The high concentration of circulating progesterone and growth hormone during dioestrus antagonises insulin function and can result in impaired glucose tolerance. This is typically subclinical in younger dogs, whereas overt dioestrous diabetes is more commonly seen in middle-aged and older animals [50]. It is likely that repeated cycles of insulin resistance and glucose intolerance during dioestrus may eventually result in permanently impaired glucose homeostasis. It is possible that clinical signs might resolve if animals were treated with insulin and neutered at the first indication of diabetes, provided that there was some residual beta cell function. Unfortunately, many dogs diagnosed with dioestrus diabetes continue to depend on insulin following ovariohysterectomy, suggesting that there has been considerable loss of beta cells before clinical signs became apparent.

Glycaemic stability is difficult to achieve with insulin therapy in entire female dogs with diabetes due to the varying degrees of insulin resistance during the oestrous cycle. It is therefore recommended that all female dogs undergo ovariohysterectomy as soon as possible after diagnosis of diabetes.

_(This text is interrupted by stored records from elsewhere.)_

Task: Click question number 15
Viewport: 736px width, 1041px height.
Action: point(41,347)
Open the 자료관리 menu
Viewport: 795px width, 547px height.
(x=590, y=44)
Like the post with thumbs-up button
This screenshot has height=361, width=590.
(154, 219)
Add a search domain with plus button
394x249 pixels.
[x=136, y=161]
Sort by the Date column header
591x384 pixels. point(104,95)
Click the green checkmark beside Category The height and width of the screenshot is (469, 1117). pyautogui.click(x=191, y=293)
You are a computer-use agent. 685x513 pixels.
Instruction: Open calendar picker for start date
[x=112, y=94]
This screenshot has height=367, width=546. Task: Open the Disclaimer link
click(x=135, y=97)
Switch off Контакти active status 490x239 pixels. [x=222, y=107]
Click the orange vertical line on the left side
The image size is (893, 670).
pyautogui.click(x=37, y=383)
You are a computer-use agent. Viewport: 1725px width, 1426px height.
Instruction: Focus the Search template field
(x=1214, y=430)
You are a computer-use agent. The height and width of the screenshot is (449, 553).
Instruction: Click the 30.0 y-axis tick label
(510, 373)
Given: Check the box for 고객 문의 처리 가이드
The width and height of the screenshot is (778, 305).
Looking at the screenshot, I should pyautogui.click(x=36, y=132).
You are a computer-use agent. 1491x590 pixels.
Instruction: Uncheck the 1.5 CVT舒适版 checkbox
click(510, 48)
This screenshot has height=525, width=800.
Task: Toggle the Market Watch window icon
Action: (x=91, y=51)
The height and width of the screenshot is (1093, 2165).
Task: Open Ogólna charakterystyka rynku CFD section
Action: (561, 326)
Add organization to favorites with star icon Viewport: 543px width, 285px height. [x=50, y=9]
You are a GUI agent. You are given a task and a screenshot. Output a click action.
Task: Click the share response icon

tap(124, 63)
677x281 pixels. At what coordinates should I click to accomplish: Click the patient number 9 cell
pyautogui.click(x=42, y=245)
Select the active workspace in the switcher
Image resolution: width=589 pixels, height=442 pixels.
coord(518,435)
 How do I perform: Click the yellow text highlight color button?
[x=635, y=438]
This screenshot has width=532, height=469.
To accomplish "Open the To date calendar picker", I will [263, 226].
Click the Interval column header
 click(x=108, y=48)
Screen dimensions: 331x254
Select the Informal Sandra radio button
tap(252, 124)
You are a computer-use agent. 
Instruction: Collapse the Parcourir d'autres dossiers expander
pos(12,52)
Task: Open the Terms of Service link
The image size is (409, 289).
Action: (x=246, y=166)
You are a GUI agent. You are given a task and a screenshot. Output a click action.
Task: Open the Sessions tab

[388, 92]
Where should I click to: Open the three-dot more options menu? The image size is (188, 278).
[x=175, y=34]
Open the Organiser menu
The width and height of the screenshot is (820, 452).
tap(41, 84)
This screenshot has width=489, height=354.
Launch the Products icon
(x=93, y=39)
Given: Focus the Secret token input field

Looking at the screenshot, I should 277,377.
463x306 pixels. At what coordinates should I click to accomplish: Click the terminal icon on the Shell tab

Other types of IRD in dogs

Impaired glucose homeostasis is a feature of other endocrinopathies, including hyperadrenocorticism (Cushing’s disease) and acromegaly, which can lead to overt diabetes in some cases. Hyperglycaemia is typically transient and is reversed when the primary disease has been adequately controlled [27]. We have seen elevated fasting serum C-peptide levels in dogs with hyperadrenocorticism which normalise following treatment with trilostane, a 3β-hydroxysteroid dehydrogenase inhibitor (unpublished data). In a cohort of 221 diabetic dogs from the University of Pennsylvania, USA, 50 (22%) were reported to have evidence of concurrent adrenocortical dysfunction (abnormal low-dose dexamethasone suppression test and/or adrenocorticotrophin stimulation test) [28]. In another study of 60 dogs with confirmed hyperadrenocorticism, 23 were hyperglycaemic with moderate to severe hyperinsulinaemia and five had overt diabetes with relative insulin deficiency [51]. This study suggests that dogs with hyperadrenocorticism can progress from IRD to IDD, if the primary disease is not recognised and treated promptly. In our experience, relatively few dogs presenting with diabetes are subsequently shown to be suffering from concurrent hyperadrenocorticism, although it is possible that this is underdiagnosed.

There is no evidence for a canine equivalent of human type 2 diabetes. Obesity can cause hyperinsulinaemia and glucose intolerance [5] and the effects of insulin resistance appear to be particularly pronounced in dogs fed a diet which is high in saturated fat [52]. Some obese dogs with a fasting hyperinsulinaemia are still able to increase insulin secretion upon intravenous glucose administration, whereas others fail to do so [52]. Although obesity is common in the UK dog population and clearly influences the animal’s ability to utilise glucose, progression to overt diabetes has yet to be documented.


There are several potential causes of beta cell dysfunction in canine diabetes. Type 2 diabetes does not seem to occur in dogs and while most dogs with diabetes are dependent on insulin therapy and are susceptible to diabetic ketoacidosis, the pathogenesis of beta cell loss remains to be defined. Pancreatitis and/or immune-mediated beta cell destruction are likely to be the major underlying causes of IDD in most instances. Autoantibodies to insulin, GAD65 and IA-2 are present in a proportion of dogs but it remains unclear whether these are the cause or consequence of beta cell destruction. Immune-mediated diabetes in dogs might be more analogous to latent autoimmune diabetes of the adult than classic human type 1 diabetes. Further work is needed before we can understand the pathogenesis of canine diabetes and the genetic and environmental factors that contribute to disease susceptibility.